One source of introduction of bullfrogs into parts of the country where they are not native is through the development of bullfrog farms. The big frogs, which can be up to eight inches in body length and a foot long with legs extended, are one source of frog legs, which some people consider a delicacy. Hence the reason for bullfrog farming. In the long run, bullfrog farming is generally an unprofitable venture.

As the Missouri Department of Conservation states in a document on pond management, "Successful frog farming is definitely more myth than reality." The Missouri message was for would-be bullfrog farmers. But commercial frog farming is not a self-sustaining occupation anywhere in the world. When sources of commercial frog legs sold to restaurants and grocery stores are carefully checked, the majority are found to be from captures of wild frogs. Nonetheless, bullfrog farming has been attempted in areas outside of the bullfrog's natural range, resulting in the dispersal of individuals into the surrounding habitats.

Bullfrogs are prolific breeders when any water is available, with females laying more than 20,000 eggs at a time.

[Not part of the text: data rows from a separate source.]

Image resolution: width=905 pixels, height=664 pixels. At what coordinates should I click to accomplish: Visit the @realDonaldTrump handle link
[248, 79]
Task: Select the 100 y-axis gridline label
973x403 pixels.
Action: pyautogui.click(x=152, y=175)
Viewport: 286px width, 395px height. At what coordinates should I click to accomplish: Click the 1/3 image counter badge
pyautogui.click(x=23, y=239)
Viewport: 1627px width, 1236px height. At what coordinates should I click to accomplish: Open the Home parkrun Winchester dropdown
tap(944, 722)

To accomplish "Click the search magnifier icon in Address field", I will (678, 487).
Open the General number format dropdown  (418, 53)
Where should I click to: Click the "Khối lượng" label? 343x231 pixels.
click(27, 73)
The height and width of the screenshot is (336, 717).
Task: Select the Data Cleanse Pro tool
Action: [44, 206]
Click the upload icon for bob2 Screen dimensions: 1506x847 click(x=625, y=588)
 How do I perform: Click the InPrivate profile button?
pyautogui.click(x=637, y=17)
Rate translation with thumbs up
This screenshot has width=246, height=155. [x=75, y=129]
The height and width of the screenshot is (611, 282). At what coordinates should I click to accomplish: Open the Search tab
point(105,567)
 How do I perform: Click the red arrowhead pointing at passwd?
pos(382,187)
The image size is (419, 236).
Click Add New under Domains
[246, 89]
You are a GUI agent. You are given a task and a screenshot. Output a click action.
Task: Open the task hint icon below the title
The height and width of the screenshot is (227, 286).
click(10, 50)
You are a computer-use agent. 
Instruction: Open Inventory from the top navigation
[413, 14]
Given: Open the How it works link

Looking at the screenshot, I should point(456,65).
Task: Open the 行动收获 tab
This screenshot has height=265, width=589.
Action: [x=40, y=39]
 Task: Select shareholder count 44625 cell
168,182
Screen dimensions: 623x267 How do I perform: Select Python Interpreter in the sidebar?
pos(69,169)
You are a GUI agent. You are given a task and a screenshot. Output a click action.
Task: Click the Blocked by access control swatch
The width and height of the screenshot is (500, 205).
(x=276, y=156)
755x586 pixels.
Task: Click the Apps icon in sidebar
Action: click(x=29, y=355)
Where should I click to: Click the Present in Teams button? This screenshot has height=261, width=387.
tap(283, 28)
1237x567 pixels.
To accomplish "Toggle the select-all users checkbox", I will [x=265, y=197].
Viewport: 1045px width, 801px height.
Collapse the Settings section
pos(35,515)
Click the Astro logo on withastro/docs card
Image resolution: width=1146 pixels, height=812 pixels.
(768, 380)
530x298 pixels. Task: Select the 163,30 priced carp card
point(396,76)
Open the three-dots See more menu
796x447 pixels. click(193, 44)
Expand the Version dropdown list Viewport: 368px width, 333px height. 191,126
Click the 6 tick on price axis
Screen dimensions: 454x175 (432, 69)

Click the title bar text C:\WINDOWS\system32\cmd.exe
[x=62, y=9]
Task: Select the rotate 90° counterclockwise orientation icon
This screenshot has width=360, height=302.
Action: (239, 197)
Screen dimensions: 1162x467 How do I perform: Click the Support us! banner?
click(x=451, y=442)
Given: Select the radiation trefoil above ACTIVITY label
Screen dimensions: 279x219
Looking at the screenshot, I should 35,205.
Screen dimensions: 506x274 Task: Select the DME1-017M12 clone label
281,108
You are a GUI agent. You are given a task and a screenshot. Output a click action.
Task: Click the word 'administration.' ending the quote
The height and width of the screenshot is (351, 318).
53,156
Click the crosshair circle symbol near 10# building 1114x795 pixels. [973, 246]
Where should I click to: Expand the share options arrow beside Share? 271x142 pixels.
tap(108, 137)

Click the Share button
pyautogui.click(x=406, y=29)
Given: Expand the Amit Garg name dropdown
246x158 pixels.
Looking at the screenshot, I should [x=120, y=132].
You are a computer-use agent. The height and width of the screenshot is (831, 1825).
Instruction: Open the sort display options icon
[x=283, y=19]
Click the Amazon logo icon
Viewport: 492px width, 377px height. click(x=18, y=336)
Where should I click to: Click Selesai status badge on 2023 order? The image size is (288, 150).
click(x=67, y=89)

In contrast to many other frogs, the tadpoles of bullfrogs are typically resistant to predation by most fish, so that large numbers of juveniles are produced successfully from a single mating. One pair of introduced bullfrogs is capable of creating an enormous population of an invasive predator for which native species have no defenses.

The introduction of bullfrogs into states outside their native range and even into other countries can be an ecological disaster. In California the problem is perceived by some citizens and elected officials to be serious enough to warrant controls that will limit the introduction of bullfrog eggs, tadpoles, juveniles, and adults into the state. The intent is to prevent this invasive species from occupying natural ecosystems in a manner that will have a negative impact on native species. It is always unfortunate when legal roadblocks must be used that limit the free transport, sale, or even ownership of a wild species. But even more unfortunate are the consequences of the improper introduction of a species in places where it does not belong.